I think of Sunday as the seam of a circle. The beginning and the ending of a cycle we just repeat until -- eventually -- we don't. Not everyone's weeks are templatized. Mine certainly didn't used to be. But even when I had a great deal of freedom and a work life that never began or ended on any particular schedule, Sunday was often a pivot. A way of at least marking that something is over and something is next.
When I was in school and later working a very regular office job, Sunday began with the sad, looming dread of unavoidable Monday with its alarm clock demands and its homework deliverables. The entire day was clouded with it. It cast a pall over anything that Sunday might have been, just knowing that eventually it wouldn't be Sunday any longer. Sunday was the day-long buffer you had to recover from whatever trouble you'd got into on Saturday. And if you hadn't managed to find any Saturday adventures, well, then Sunday was an accusing reminder of what a wasteful sin you'd committed. I always loathed that Sunday anxiety. And even when I've -- at certain times in my life -- managed to free myself from it, I realize that a great many of my friends are servants to that persistent Sunday master, and that has its impact on the making of plans.

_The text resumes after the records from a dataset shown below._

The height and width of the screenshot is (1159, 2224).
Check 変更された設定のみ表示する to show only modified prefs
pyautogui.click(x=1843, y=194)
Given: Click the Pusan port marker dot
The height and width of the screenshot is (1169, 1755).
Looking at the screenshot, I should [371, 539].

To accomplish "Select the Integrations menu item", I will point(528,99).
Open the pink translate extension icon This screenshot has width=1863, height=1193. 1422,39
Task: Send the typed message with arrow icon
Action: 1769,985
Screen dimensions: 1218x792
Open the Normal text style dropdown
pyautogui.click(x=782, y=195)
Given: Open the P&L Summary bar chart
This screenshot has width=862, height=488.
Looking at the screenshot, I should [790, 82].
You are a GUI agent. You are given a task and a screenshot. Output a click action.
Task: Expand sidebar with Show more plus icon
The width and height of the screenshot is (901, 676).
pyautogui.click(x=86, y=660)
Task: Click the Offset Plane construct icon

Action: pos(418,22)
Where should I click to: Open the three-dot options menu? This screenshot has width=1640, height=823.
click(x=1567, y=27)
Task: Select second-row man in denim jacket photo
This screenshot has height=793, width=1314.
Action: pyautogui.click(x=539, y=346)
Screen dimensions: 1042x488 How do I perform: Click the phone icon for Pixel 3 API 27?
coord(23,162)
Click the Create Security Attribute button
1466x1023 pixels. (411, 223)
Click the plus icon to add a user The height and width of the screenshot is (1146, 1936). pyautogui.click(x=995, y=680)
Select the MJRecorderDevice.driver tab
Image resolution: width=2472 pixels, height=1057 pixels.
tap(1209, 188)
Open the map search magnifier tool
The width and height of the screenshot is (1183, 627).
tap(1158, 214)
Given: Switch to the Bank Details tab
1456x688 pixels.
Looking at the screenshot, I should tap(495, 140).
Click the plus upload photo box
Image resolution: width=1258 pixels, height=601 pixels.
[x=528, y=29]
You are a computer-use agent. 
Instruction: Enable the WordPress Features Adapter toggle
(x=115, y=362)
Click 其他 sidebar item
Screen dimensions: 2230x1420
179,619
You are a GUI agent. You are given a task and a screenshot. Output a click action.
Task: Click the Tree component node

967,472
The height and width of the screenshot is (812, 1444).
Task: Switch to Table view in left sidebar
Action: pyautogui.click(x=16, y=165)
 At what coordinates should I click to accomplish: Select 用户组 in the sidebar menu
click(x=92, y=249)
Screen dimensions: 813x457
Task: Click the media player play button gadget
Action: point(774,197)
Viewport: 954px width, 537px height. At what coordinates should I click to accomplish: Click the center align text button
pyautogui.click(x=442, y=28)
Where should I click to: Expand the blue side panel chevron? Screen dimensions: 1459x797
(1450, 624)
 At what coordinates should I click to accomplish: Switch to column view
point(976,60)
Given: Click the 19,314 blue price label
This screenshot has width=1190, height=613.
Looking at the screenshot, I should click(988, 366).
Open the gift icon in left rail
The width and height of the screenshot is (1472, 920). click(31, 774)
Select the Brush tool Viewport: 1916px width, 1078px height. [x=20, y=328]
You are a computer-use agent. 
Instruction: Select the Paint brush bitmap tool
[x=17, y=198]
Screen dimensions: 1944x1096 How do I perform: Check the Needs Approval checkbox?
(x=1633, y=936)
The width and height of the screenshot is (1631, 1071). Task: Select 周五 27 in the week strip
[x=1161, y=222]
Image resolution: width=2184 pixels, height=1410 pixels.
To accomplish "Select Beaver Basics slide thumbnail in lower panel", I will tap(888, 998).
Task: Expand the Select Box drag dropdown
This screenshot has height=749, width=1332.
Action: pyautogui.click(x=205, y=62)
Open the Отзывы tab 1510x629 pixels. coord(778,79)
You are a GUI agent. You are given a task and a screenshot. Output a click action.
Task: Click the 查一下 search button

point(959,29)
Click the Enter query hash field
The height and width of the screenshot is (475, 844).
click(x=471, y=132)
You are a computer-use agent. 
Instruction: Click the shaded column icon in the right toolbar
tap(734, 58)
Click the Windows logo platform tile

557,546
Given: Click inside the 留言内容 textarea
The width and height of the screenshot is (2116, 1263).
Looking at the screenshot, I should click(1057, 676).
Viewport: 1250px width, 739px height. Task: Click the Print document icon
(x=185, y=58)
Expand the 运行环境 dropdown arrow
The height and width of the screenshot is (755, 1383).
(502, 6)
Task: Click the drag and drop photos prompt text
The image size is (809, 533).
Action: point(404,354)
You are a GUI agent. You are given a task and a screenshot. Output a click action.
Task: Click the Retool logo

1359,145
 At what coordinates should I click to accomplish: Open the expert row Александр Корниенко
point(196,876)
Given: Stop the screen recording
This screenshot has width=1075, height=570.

And Sunday nights have been fertile ground for programs I've loved over the years. Programs I've watched with people I've cared about. Programs I've rushed home to see. Programs I've recorded ON MAGNETIC TAPE. Programs that have been my companions through periods in my life that have been by turns nice and not so very. I can always tell when I'm in that place. That stuck-in-my-thoughts-and-ruminating-on-the past place. Every line of dialogue is a gateway to a feeling and every song lyric has the potential to be an extinction-level event, emotionally speaking.
So maybe it's a mercy that I seldom let those former Sunday appointments happen on actual Sundays these days. Maybe it's my subconscious way of keeping my calendar so unpredictable that my brain lacks the time to puzzle through the various problems a lifetime of Sundays can create.